NewVec 2 pops that two elements from the stack, appends them to a new vec, and pushes that vec.
"new C()" expands to several bytecodes - from NewObjD "C" to LockObj - that split up the operations of allocating the object and calling the constructor. That makes sense, because calling the constructor may require evaluating further expressions (the constructor arguments).
NewStructDict <"a" "b" "c"> is similar to NewVec, in that it's a bytecode with a variable number of inputs. It takes its values from the stack, but the keys are a vector of string immediates.
Concatenation happens two inputs as a time - at least, if done with Concat bytecodes.

Lesson summary

Hack bytecodes operate on a stack machine. Most bytecodes pop inputs from the stack and push an output to it.
We can compile an expression to bytecode recursively, by compiling its subexpressions, then appending a bytecode that applies the top-level expression transformation to those inputs.
Bytecodes take "immediates" - constant arguments that are part of the instruction stream - as well as stack inputs.
Because Hack is a high-level language, it includes bytecodes for constructing and operating on complex data structures like objects, strings, vecs, dicts, and keysets. You can see a full list of bytecodes here.

Exercises

Search bytecode.specification for other bytecodes related to string concatenation.
1. Is there an alternative bytecode sequence that we could use to implement test_concat?
2. Which bytecode sequence would you expect to be faster? Why? (Reading the interpreter may help in this case.)
Rewrite test_dict from our last example as follows:

function test_dict($x, $y, $z) {
  return dict['a' => 17, 'b' => $x, 'c' => 'd', $y => $z];
}

How do we implement this modified dict constructor in bytecode?
Are there performance differences between this approach and NewStructDict?
Can you provide an alternative bytecode sequence for this expression that could improve its performance?

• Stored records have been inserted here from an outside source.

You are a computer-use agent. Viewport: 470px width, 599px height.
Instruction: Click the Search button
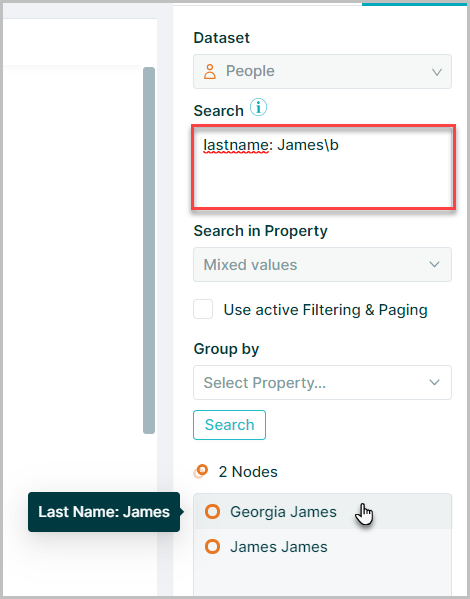pos(229,425)
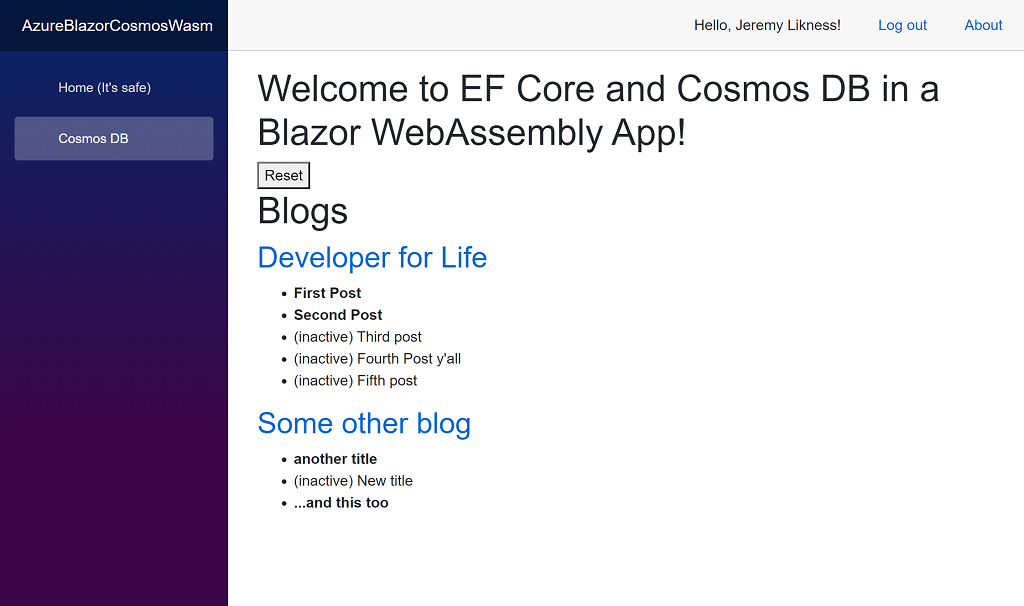Open the ...and this too post
This screenshot has height=606, width=1024.
pos(341,503)
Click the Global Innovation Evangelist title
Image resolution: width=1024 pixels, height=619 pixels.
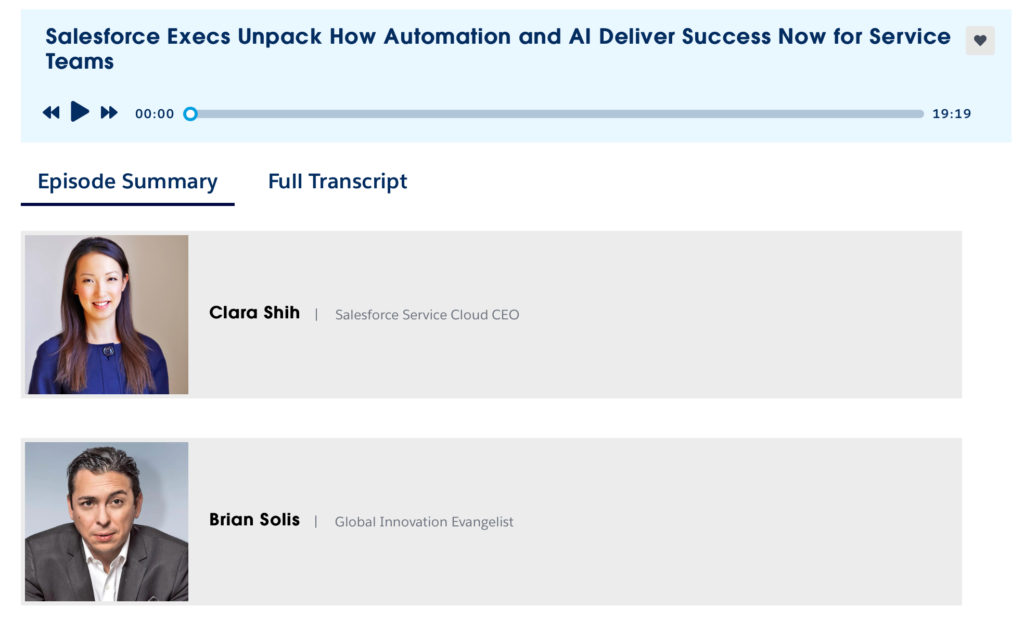click(x=424, y=522)
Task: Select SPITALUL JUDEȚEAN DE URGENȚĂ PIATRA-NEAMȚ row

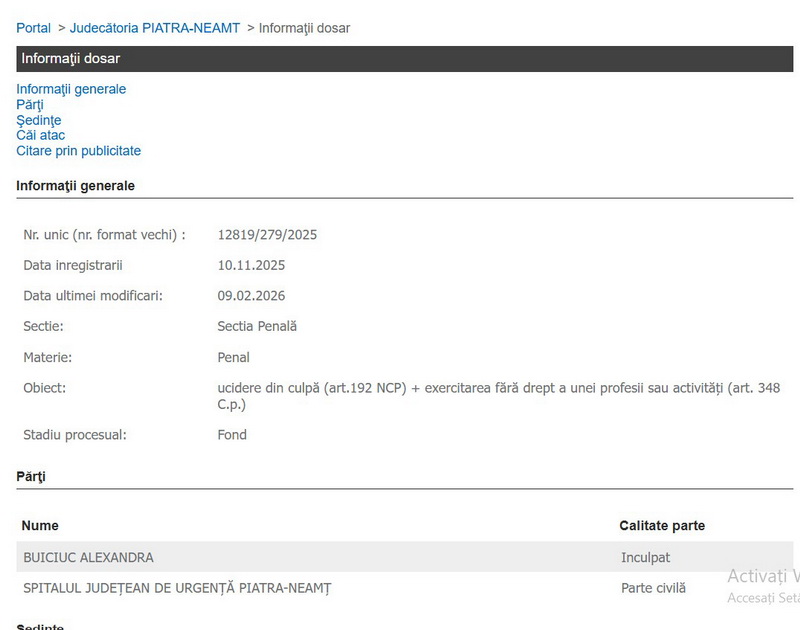Action: point(177,588)
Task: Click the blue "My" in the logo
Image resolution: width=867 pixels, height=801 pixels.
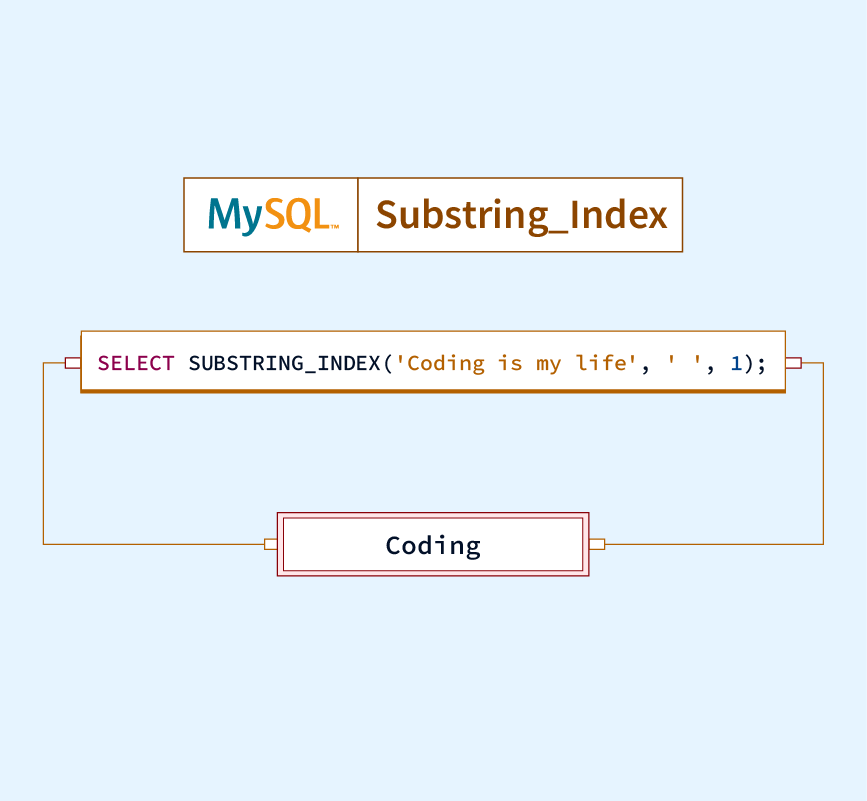Action: 235,215
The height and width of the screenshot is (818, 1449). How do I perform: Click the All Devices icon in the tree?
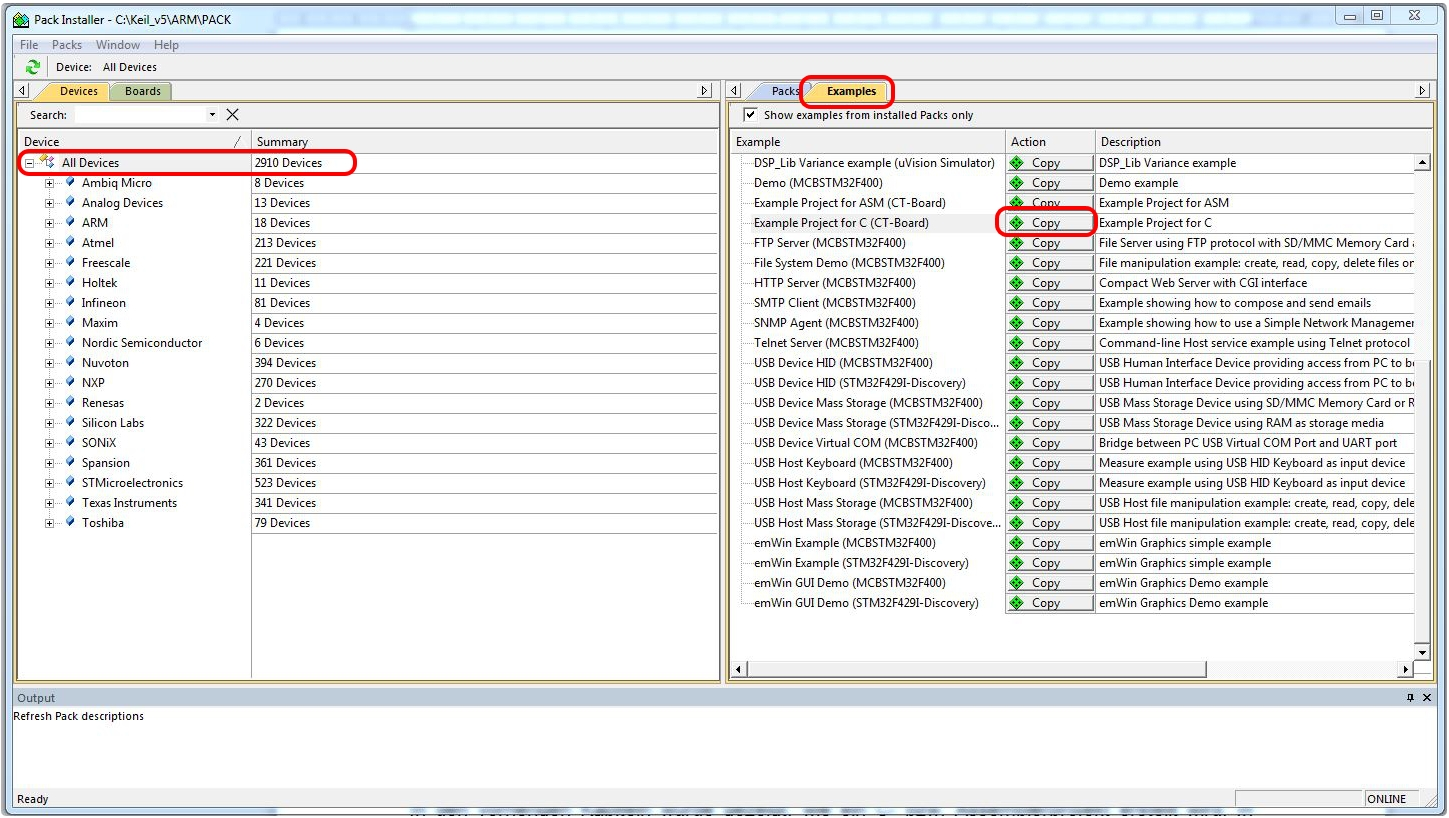point(48,162)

Investigate how HHVM handles "member operations"—basically, read/write access into array elements or object properties. Take a look at the bytecode for these functions:

function prop($x) {
  $x->y = 17;
}

function elem($x) {
  $x['y'] = 17;
}

function nested_one_level($x) {
  $x['y']->z = 17;
}

function nested_two_levels($x) {
  $x['y']->z[] = 17;
}

How are we handling these sequences of operations in a compositional way?
Read the relevant bytecode docs in bytecode.specification, and write Hack functions that use the bytecodes BaseH, BaseSC, SetOpM, and UnsetM. Confirm with the Eval.DumpHhas output.
What changes if we replace these mutating ops with "read-only" member-ops like return $x['y']->z[17];
What state do we need to keep in between steps of a nested member-op write sequence? Take a look at struct MInstrState in this file to confirm your guess.